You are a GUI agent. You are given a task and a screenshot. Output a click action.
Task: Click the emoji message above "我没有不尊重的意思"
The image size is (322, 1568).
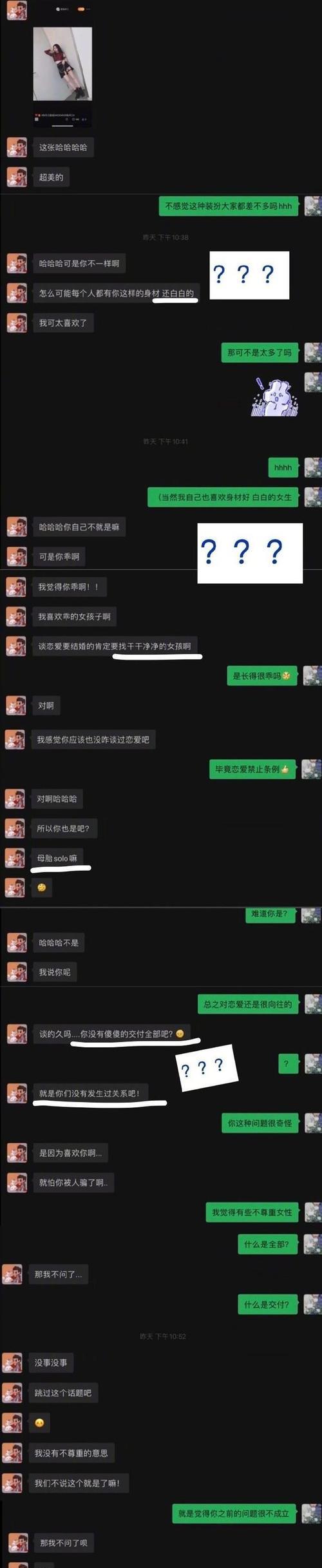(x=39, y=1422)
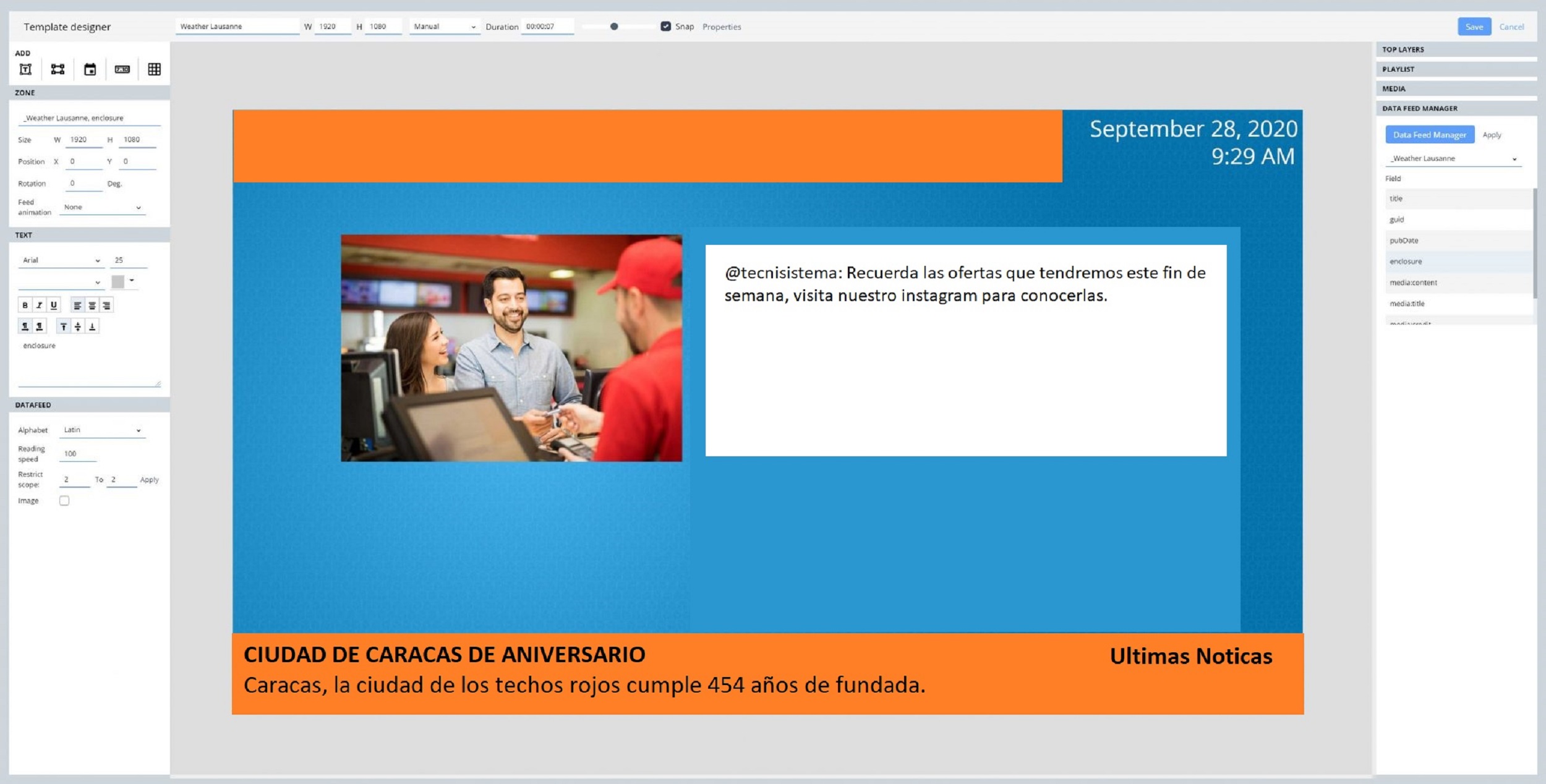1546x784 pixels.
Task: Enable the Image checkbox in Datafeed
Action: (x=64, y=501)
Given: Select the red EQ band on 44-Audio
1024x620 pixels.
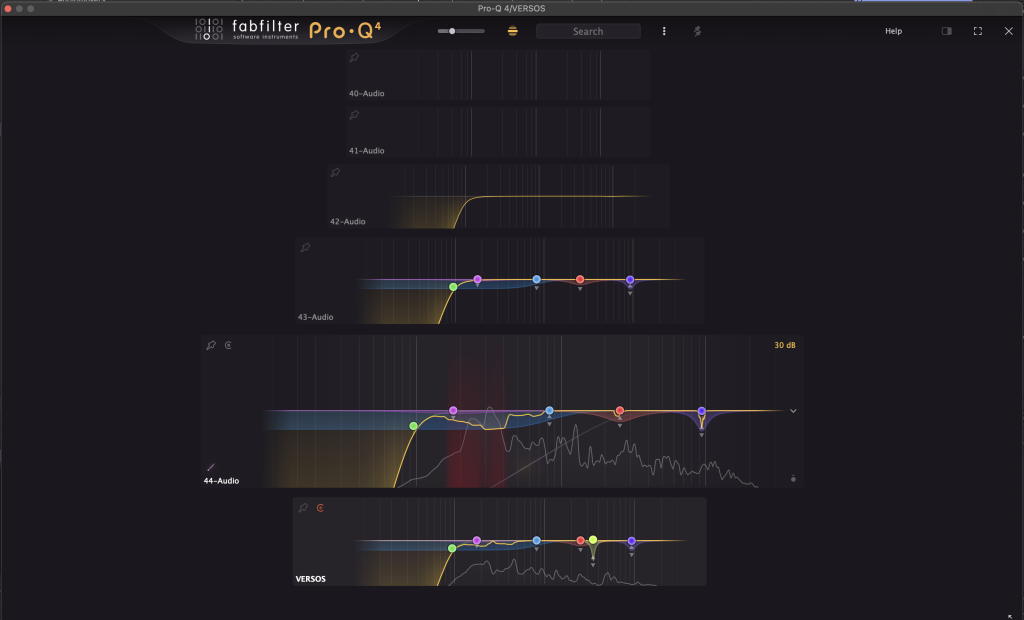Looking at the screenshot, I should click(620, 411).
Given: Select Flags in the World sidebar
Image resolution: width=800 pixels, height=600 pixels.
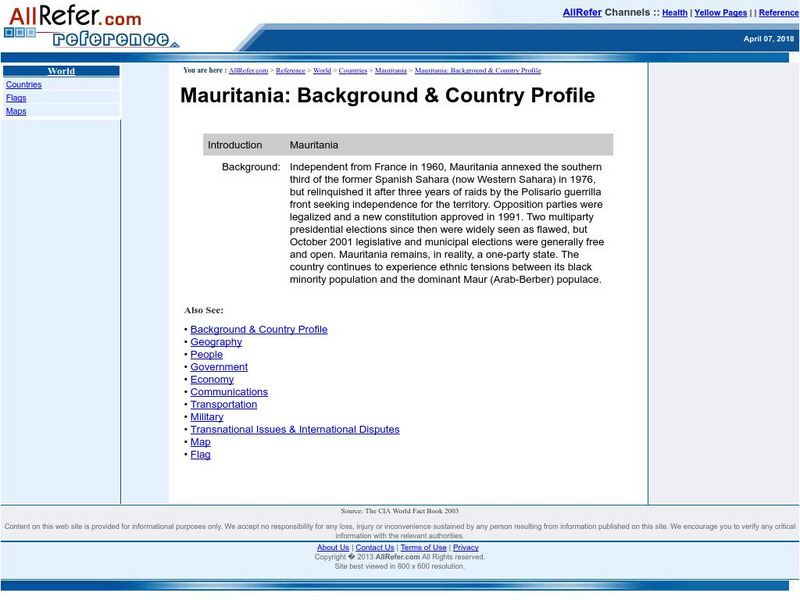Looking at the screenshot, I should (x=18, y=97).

··········

Rewrite every one of the records with "Select" changed to "Choose" wherever it occurs, keeping everything else the same. Leave the pictures out.

Result of the task —
You are a GUI agent. You are given a task and a screenshot. Output a click action.
Task: Click the emoji message above "我没有不尊重的意思"
The image size is (322, 1568).
(x=39, y=1422)
1546x784 pixels.
Task: Enable the Image checkbox in Datafeed
Action: (x=64, y=501)
Given: Choose the red EQ band on 44-Audio
1024x620 pixels.
Looking at the screenshot, I should click(620, 411).
Given: Choose Flags in the World sidebar
Image resolution: width=800 pixels, height=600 pixels.
Looking at the screenshot, I should (x=18, y=97).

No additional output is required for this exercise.